____ Input records

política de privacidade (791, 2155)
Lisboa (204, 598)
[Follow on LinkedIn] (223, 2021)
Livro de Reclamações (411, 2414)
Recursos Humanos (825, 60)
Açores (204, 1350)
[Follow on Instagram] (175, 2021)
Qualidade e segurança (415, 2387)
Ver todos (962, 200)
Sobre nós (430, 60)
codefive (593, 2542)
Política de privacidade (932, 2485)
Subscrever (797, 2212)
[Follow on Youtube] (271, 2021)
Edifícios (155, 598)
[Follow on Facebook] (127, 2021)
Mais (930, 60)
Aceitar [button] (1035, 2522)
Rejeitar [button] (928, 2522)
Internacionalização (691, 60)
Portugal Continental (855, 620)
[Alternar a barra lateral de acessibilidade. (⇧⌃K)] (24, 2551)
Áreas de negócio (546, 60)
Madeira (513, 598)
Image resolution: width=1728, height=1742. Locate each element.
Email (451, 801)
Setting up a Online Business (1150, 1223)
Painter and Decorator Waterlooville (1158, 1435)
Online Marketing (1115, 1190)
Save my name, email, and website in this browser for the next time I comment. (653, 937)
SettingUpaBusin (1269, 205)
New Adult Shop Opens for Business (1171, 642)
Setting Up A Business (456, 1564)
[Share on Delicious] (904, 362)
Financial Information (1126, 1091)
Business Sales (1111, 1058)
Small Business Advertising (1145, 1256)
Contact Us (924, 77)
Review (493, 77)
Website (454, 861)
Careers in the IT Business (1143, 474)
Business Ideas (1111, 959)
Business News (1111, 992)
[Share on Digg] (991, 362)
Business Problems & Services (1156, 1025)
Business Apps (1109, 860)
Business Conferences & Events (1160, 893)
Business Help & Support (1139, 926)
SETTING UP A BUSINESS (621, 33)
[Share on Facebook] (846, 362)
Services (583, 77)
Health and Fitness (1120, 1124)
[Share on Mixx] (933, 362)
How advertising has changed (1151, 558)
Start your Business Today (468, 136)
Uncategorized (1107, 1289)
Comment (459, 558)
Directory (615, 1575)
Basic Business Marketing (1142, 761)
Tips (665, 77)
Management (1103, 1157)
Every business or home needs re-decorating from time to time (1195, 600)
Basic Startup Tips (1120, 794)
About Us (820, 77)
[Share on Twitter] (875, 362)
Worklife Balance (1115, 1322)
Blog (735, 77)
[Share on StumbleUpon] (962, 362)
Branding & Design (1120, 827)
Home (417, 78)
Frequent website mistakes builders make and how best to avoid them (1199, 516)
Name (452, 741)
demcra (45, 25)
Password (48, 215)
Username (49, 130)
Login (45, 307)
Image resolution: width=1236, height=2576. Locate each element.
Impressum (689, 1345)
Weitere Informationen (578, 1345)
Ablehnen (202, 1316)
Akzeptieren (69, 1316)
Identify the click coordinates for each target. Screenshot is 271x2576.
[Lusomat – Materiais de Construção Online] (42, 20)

________

Set every line of the listing down word for word.

política de privacidade (791, 2155)
Lisboa (204, 598)
[Follow on LinkedIn] (223, 2021)
Livro de Reclamações (411, 2414)
Recursos Humanos (825, 60)
Açores (204, 1350)
[Follow on Instagram] (175, 2021)
Qualidade e segurança (415, 2387)
Ver todos (962, 200)
Sobre nós (430, 60)
codefive (593, 2542)
Política de privacidade (932, 2485)
Subscrever (797, 2212)
[Follow on Youtube] (271, 2021)
Edifícios (155, 598)
[Follow on Facebook] (127, 2021)
Mais (930, 60)
Aceitar [button] (1035, 2522)
Rejeitar [button] (928, 2522)
Internacionalização (691, 60)
Portugal Continental (855, 620)
[Alternar a barra lateral de acessibilidade. (⇧⌃K)] (24, 2551)
Áreas de negócio (546, 60)
Madeira (513, 598)
Image resolution: width=1728, height=1742. Locate each element.
Email (451, 801)
Setting up a Online Business (1150, 1223)
Painter and Decorator Waterlooville (1158, 1435)
Online Marketing (1115, 1190)
Save my name, email, and website in this browser for the next time I comment. (653, 937)
SettingUpaBusin (1269, 205)
New Adult Shop Opens for Business (1171, 642)
Setting Up A Business (456, 1564)
[Share on Delicious] (904, 362)
Financial Information (1126, 1091)
Business Sales (1111, 1058)
Small Business Advertising (1145, 1256)
Contact Us (924, 77)
Review (493, 77)
Website (454, 861)
Careers in the IT Business (1143, 474)
Business Ideas (1111, 959)
Business News (1111, 992)
[Share on Digg] (991, 362)
Business Problems & Services (1156, 1025)
Business Apps (1109, 860)
Business Conferences & Events (1160, 893)
Business Help & Support (1139, 926)
SETTING UP A BUSINESS (621, 33)
[Share on Facebook] (846, 362)
Services (583, 77)
Health and Fitness (1120, 1124)
[Share on Mixx] (933, 362)
How advertising has changed (1151, 558)
Start your Business Today (468, 136)
Uncategorized (1107, 1289)
Comment (459, 558)
Directory (615, 1575)
Basic Business Marketing (1142, 761)
Tips (665, 77)
Management (1103, 1157)
Every business or home needs re-decorating from time to time (1195, 600)
Basic Startup Tips (1120, 794)
About Us (820, 77)
[Share on Twitter] (875, 362)
Worklife Balance (1115, 1322)
Blog (735, 77)
[Share on StumbleUpon] (962, 362)
Branding & Design (1120, 827)
Home (417, 78)
Frequent website mistakes builders make and how best to avoid them (1199, 516)
Name (452, 741)
demcra (45, 25)
Password (48, 215)
Username (49, 130)
Login (45, 307)
Image resolution: width=1236, height=2576. Locate each element.
Impressum (689, 1345)
Weitere Informationen (578, 1345)
Ablehnen (202, 1316)
Akzeptieren (69, 1316)
Identify the click coordinates for each target. Screenshot is 271x2576.
[Lusomat – Materiais de Construção Online] (42, 20)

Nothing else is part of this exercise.